I can’t quite remember how I came for that particular When Women Worship 2016 meeting tagged Warrior in Heels.
But, I was there and I was enthralled. The worship was outerworldly as with all things DCC was and is to me.
The guest minister was dishing out the Word so accurately, and in the same breath was making my life very very uncomfortable. I know her now as Pastor Debola Deji Kurumi.
She was speaking my language and speaking to my questions. But, it wasn’t pleasant what i was hearing. God used her words like a hammer, to deal fatal blows to my mental strongholds.
I couldn’t believe that she was telling me to do something about my life. How could she? She was forcing me to take responsibility. For what? She had no idea how much I had been and was living through or how much I had endured or the things that I had even rebelliously brought on myself.
There I was at a limbo, totally oblivious to the world around me, and I was being told that I was responsible for where I was. It was hard to swallow. But, this our God is an expert builder,
He, first of all, set me up with hope-stirring prophecies in that meeting to which I shouted the loudest AMEN to. And as soon as He got me relaxed and my spirit open, He went to work on my wrong mindsets.
The Word began to hit me…
- There is a type of woman you need to become in other to handle the type of destiny that God has called you to
- What you are going through is no excuse to go around with a foul attitude. Remember Abigail.

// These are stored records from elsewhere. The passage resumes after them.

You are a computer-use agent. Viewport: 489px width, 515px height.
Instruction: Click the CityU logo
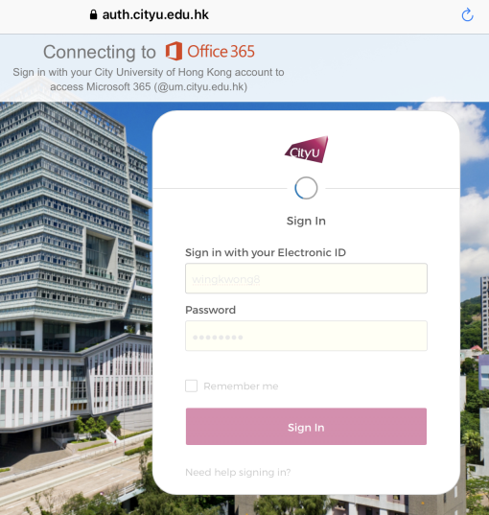coord(306,150)
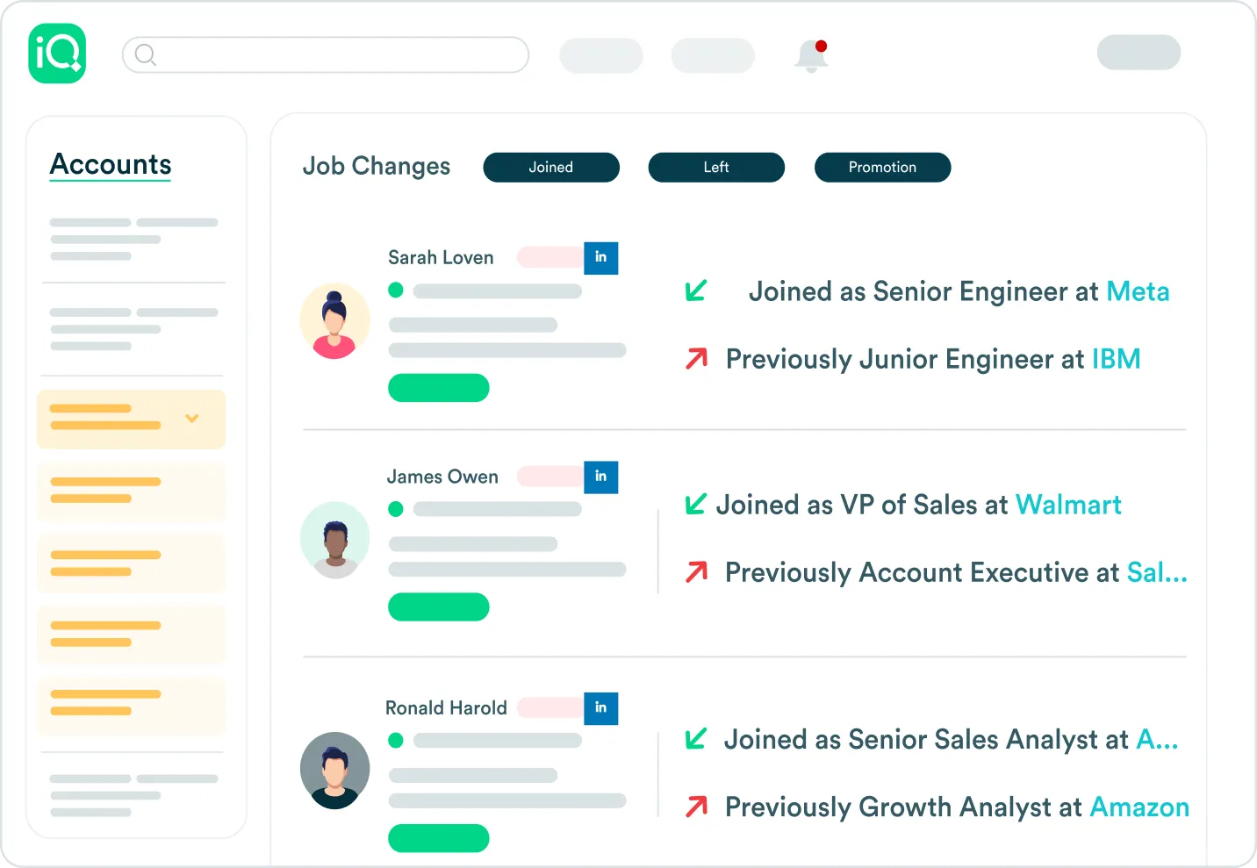Screen dimensions: 1257x868
Task: Click the red arrow beside Previously Growth Analyst
Action: 696,807
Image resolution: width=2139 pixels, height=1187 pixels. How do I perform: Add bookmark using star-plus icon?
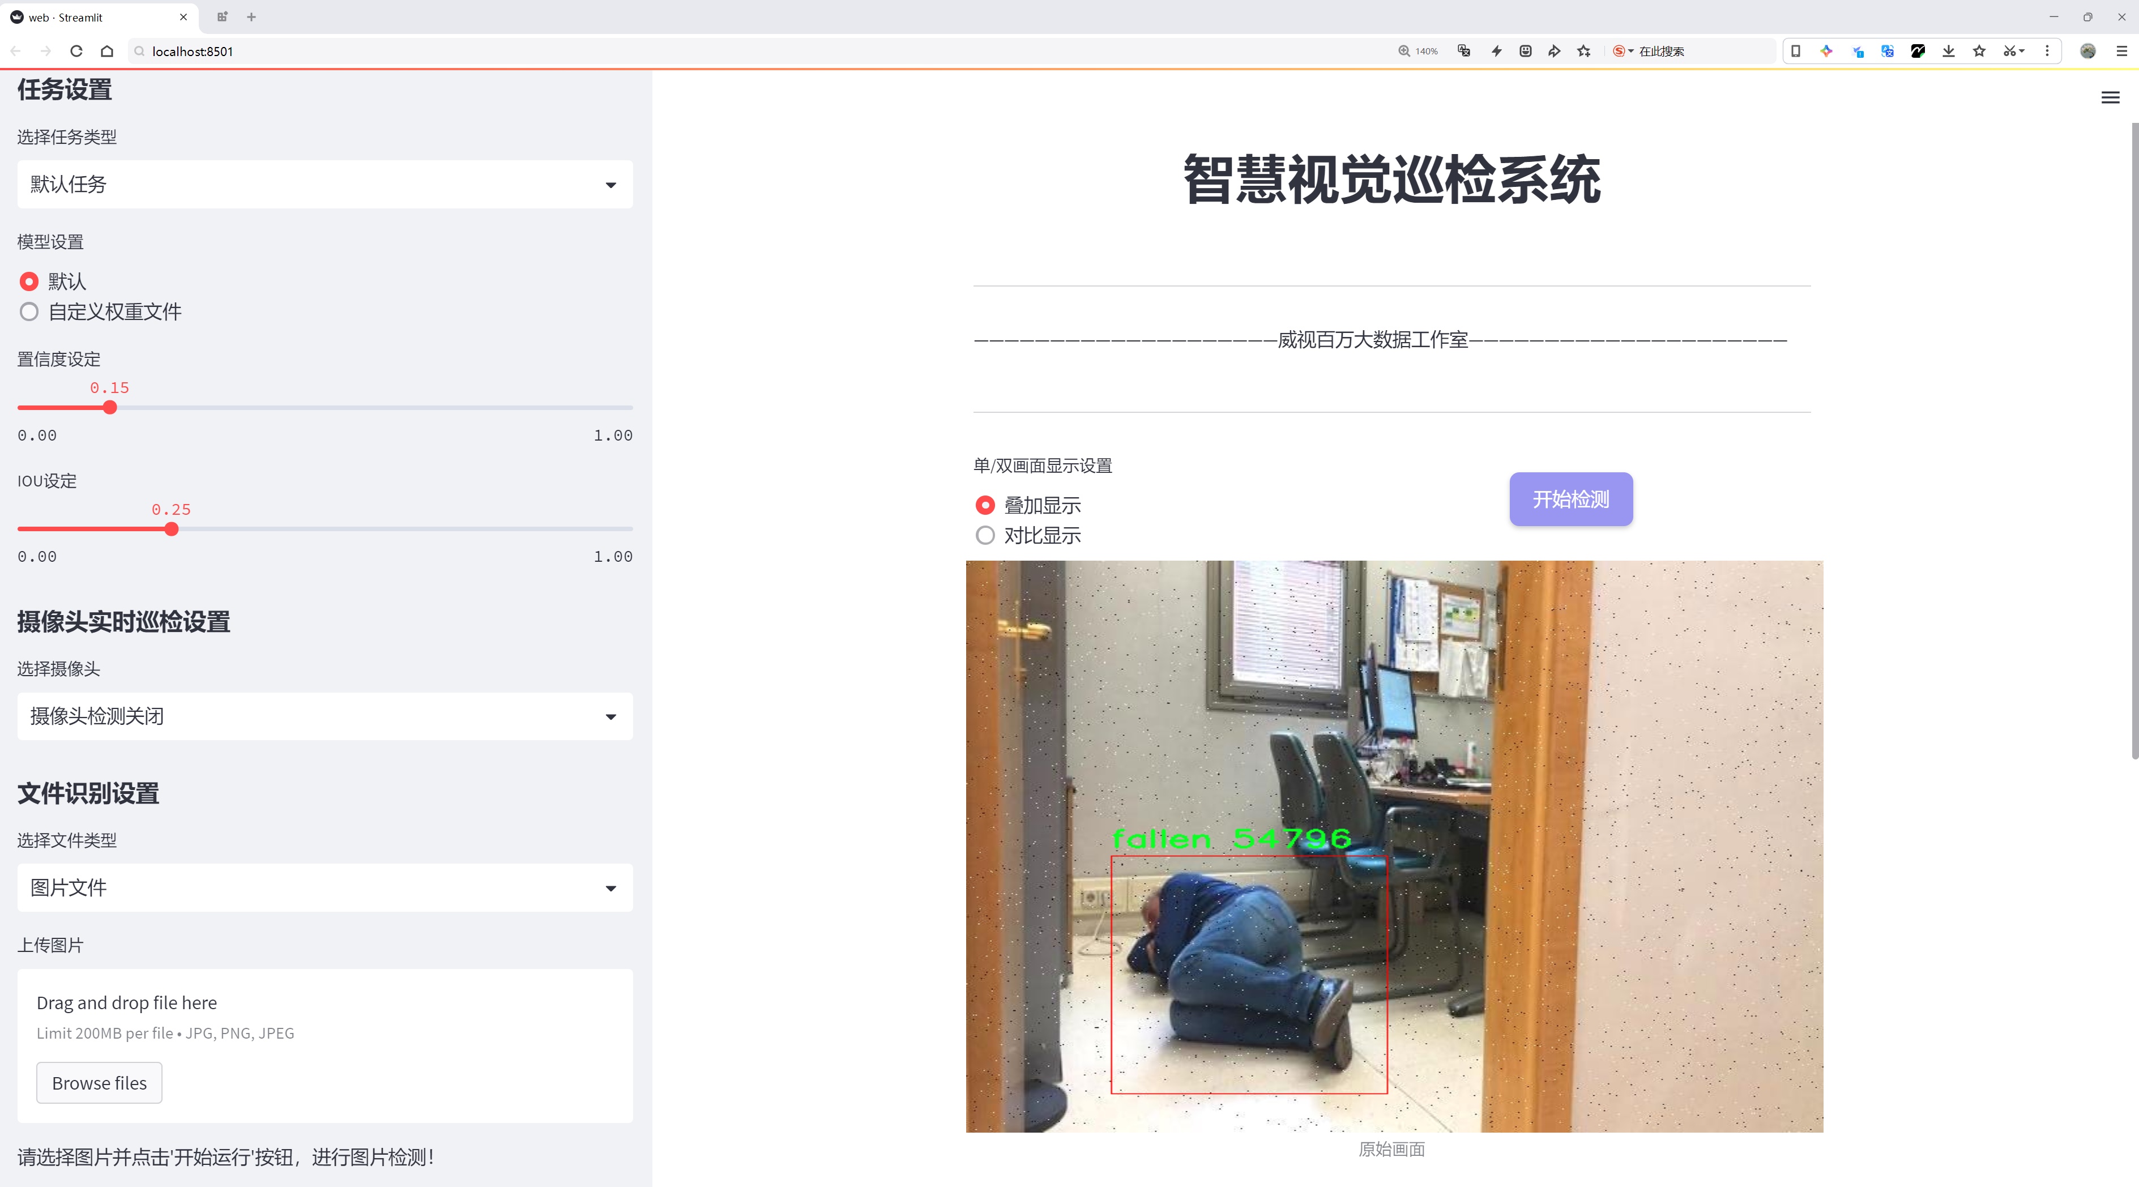pos(1584,51)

3. God said it, I believe it and that settles it, doesn’t cut it… What??!
My whole life of waiting on God had been founded on that ideology. But, she continued…
4. Yes, God has said it and you believe it. But, you must also embrace it, meditate on it, confess it, declare it, insist on it, war with it and enforce it until it comes to pass literally in your life.

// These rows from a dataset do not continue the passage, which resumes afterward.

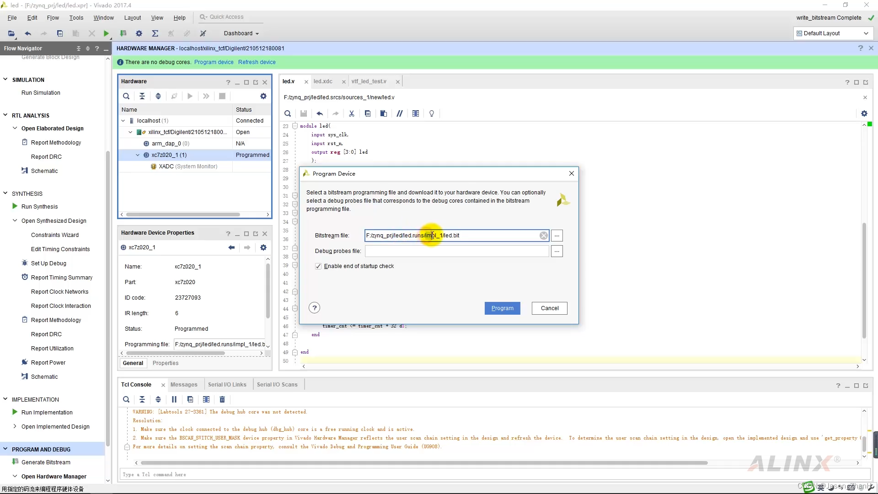This screenshot has width=878, height=494.
Task: Collapse the xc7z020_1 hardware tree node
Action: pos(138,155)
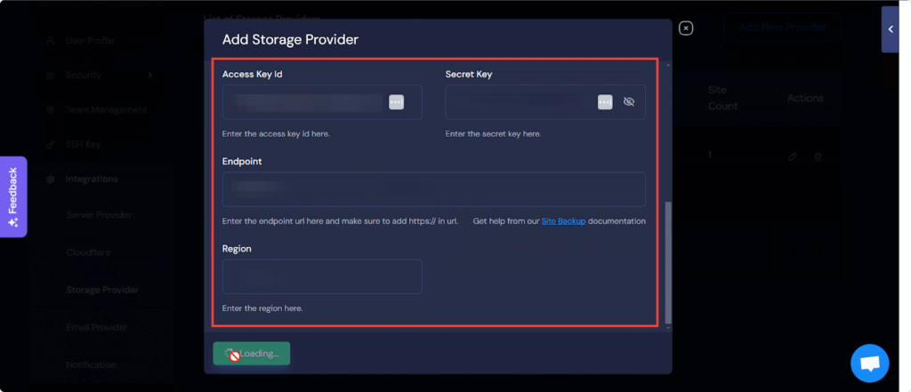Viewport: 911px width, 392px height.
Task: Open the Feedback side tab
Action: tap(13, 196)
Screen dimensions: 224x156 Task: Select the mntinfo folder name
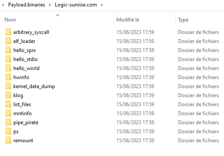[x=22, y=113]
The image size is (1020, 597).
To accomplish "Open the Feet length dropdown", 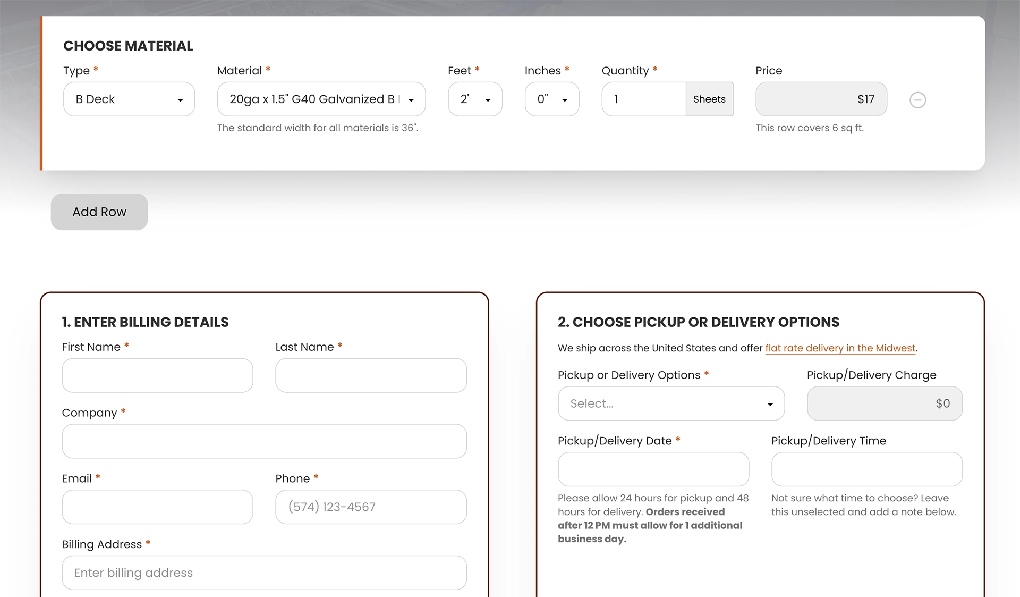I will click(475, 99).
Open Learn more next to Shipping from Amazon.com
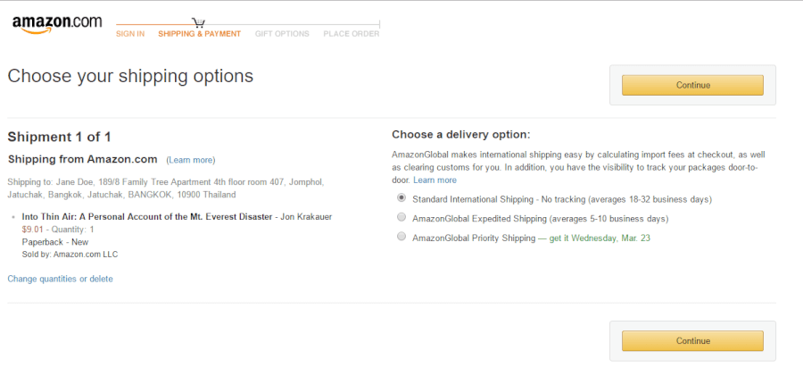Image resolution: width=803 pixels, height=368 pixels. (190, 160)
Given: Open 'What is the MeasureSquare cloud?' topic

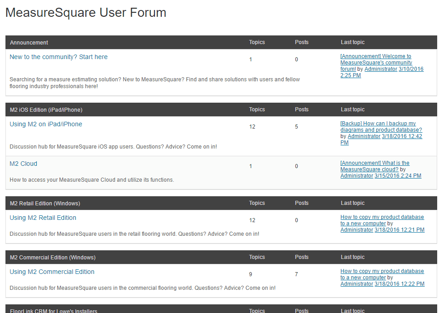Looking at the screenshot, I should click(x=374, y=166).
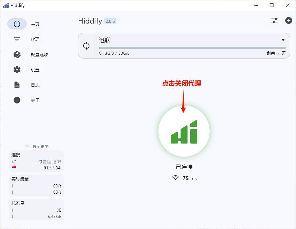Open 设置 via the gear icon
Image resolution: width=296 pixels, height=229 pixels.
(x=17, y=70)
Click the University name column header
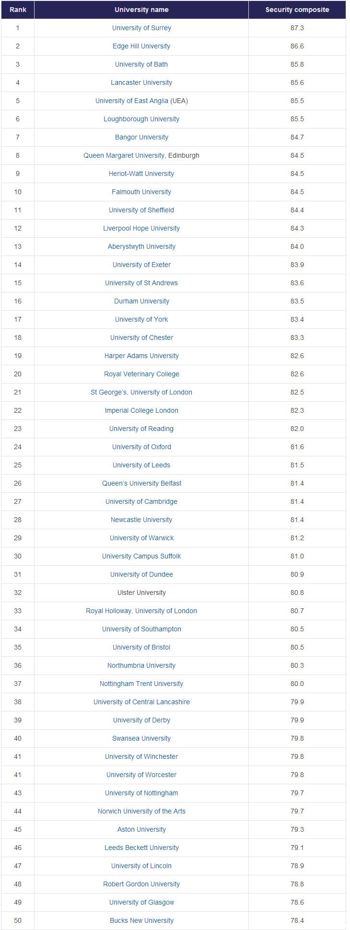Screen dimensions: 350x930 (141, 10)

That was pure news to me. She went on to emphasize that my passivity was unacceptable and inexcusable, and that I needed to get involved urgently.
HE WHO willfully separates and estranges himself [from God and man] seeks his own desire and pretext to break out against all wise and sound judgment.
Proverbs 18:1 AMPC
Let me not talk about the warfaring strategy of a godly character.

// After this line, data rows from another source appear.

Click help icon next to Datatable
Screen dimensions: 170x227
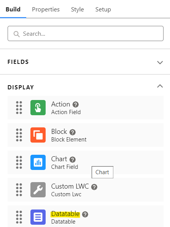(x=85, y=214)
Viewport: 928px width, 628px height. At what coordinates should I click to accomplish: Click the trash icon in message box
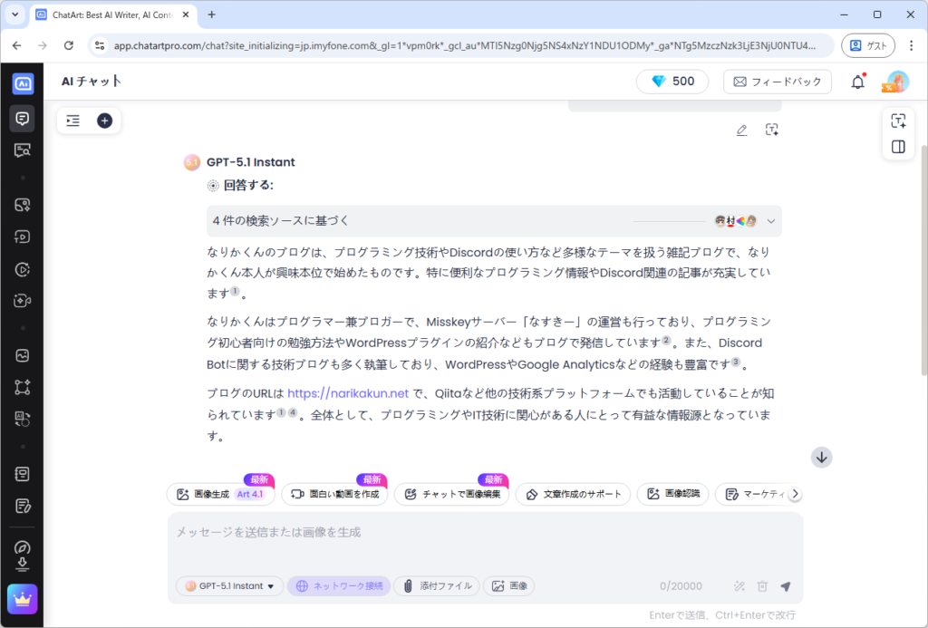pos(762,586)
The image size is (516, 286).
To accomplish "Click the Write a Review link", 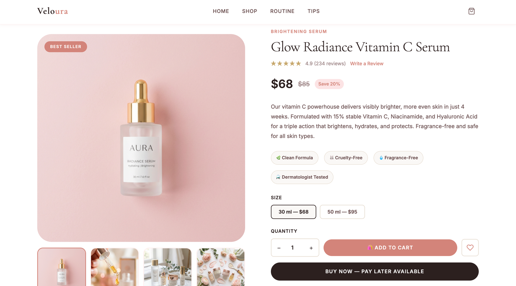I will [367, 64].
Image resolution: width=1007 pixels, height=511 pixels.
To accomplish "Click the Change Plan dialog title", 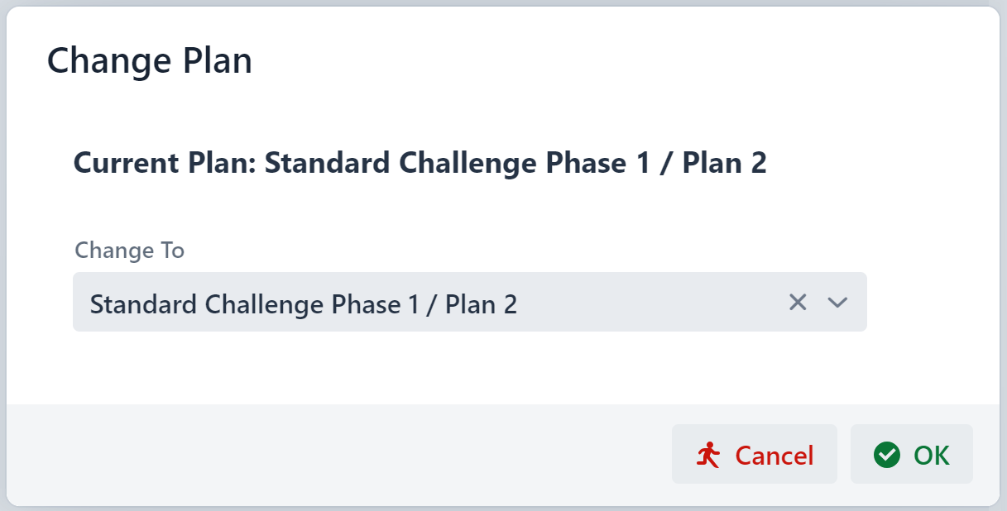I will point(149,60).
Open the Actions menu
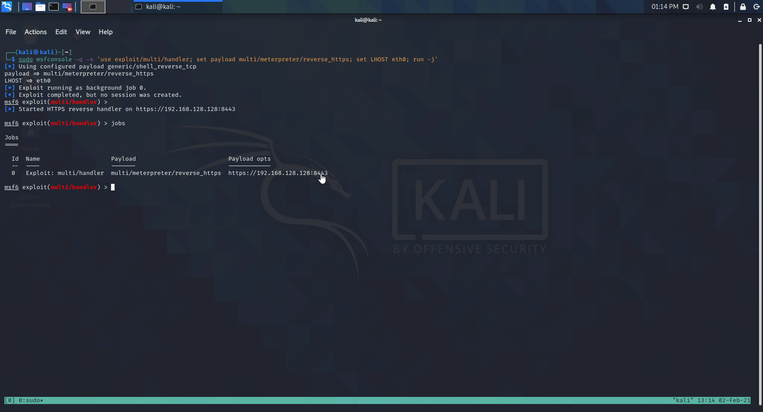 [36, 32]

By now, you can tell that I was quite deficient in that too at the time, can’t you? But, of course! How could I have good character when I don’t relate well with the brethren? Actually, I didn’t even relate at all.
My excuses for not getting involved were well-constructed and justified in my own eyes.
But, they all had holes by the end of that meeting. I left the dome that day a different person. I dreamed again of who I desired to be. I knew I had to get out of my own self and say hello to my world again, for starters. I also learnt that there was more to life than my own overblown personal issues.
After that meeting, I gradually began to say YES to small small tasks that came my way in my department in church.
I started going out of my way in little ways to obey my leaders. I quit overthinking things and just started doing them.
And today, when someone walks up to me to share something or slides into my private chat to talk through an issue, I smile.
If I hadn’t encountered the Word the way I did that day,
and begun my Christian walk again, I wonder what would have become of them and me.
I must add that I wasn’t so eager to get married that year 😁. I had realised that I needed some character and attitude overhauling, so I don’t “Nabalize” God’s gift to me – my husband when he comes. But,of course, I’m ready now.
At the end of the day, before the promises started becoming personal to me and I knew what to do with them, God had to get through to me, first.
It was not mechanical. He smashed the strongholds, broke into my self-preserving personal prison to let me out into Himself and His family again. Indeed, you can be in church and not be in church.
Just Us Girls Naija has been a thorough blessing to me.